Early life and education
Luis Camnitzer was born in Lübeck, Germany in 1937 and moved to Montevideo, Uruguay in 1939. In 1953, he studied at the University of Montevideo's Escuela Nacional de Bellas Artes, where he concentrated on sculpture and architecture. In 1957, Camnitzer received a grant from the German government to study at Akademie der Bildenden Künste München At the Akademie, Camnitzer was mentored by sculptor Heinrich Kirchner.

Career and Practice
In 1960 Camnitzer held his first solo exhibition at the Centro de Artes y Letras Montevideo  and the following year began teaching at the Escuela Nacional de Bellas Artes. Camnitzer subsequently moved from Montevideo to New York City in 1964. In New York, he and fellow artists Liliana Porter and José Guillermo Castillo founded the New York Graphic Workshop (1964–1970), a studio focused on redefining the medium of printmaking and dedicated to reviving its importance as a contemporary art form. Concurrent to his practice with the New York Graphic Workshop, Camnitzer produced foundational works that explored the reflexive relationships between the viewer and artwork by means of language, such as This Is a Mirror, You Are a Written Sentence (1966–68). Beginning in the late 1960s and evolving into the 1970s and 80s, his practice also expanded to examine socio-political issues, including the oppression and cruelty of military dictatorships in Latin America. As an example, his work Leftovers (1970) consists of 80 stacked boxes, stained with fake blood and wrapped with surgical bandages, alluding to state-sanctioned violence and repression during dictatorship. Also in this period, Camnitzer produced a series of "object-boxes" in which ordinary items were placed inside wood-framed glass boxes with textually descriptive brass plaques. Infusing the material approach of the object-boxes with political content, Camnitzer produced one of his most important works, the Uruguayan Torture Series (1983–84). This series of photo-etchings emphasizes the artist's interest in combining socio-political critique with the psychological implications of text and images. Since the 1980s Camnitzer has produced installations and site-specific works, such as A Museum is a School (2009–present), in addition to his continuing practice in printmaking. In 2018 a retrospective exhibition, Luis Camnitzer: Hospicio Para Utopias Fallidas, opened at Museo Reina Sofia.

Themes
Since the 1960s, Camnitzer has focused on political subjects including identity, language, freedom, ethics, and historical tragedy.
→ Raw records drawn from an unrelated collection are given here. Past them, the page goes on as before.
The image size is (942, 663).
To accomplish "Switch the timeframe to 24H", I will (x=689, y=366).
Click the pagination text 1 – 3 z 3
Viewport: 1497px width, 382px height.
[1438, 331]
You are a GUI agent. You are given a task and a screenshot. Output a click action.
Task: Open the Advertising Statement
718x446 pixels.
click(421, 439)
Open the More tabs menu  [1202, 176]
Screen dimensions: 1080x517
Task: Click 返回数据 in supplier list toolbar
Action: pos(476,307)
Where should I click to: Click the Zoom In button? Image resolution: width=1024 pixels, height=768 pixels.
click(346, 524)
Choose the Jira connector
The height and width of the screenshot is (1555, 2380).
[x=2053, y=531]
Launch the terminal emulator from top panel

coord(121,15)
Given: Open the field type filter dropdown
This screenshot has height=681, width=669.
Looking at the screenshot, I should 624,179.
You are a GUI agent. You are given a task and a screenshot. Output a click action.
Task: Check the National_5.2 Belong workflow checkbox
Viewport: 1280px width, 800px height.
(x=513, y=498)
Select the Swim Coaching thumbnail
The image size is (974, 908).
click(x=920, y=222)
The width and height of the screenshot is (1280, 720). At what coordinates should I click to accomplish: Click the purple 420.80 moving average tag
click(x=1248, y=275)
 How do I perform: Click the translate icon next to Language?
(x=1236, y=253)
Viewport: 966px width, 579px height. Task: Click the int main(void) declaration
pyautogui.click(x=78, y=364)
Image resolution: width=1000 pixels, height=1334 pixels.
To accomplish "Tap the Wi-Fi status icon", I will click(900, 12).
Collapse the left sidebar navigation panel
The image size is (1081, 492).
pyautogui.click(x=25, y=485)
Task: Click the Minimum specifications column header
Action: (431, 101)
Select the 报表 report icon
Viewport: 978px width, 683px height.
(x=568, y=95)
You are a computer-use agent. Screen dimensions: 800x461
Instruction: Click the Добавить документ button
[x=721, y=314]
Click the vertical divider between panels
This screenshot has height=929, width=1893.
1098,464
As Jane Farver discusses, "conceptual in nature, [Camnitzer's] work is powerful and evocative; it is often humorous, and sometimes deeply disturbing. Always, he challenges and implicates the viewer"

Personal life
Camnitzer is a Uruguayan citizen. He lives and works in Great Neck, New York and taught at SUNY Old Westbury, where he is currently professor emeritus. Camnitzer has written several books, including New Art of Cuba (1994) and Conceptualism in Latin American Art: Didactics of Liberation (2007). He is represented by Alexander Gray Associates.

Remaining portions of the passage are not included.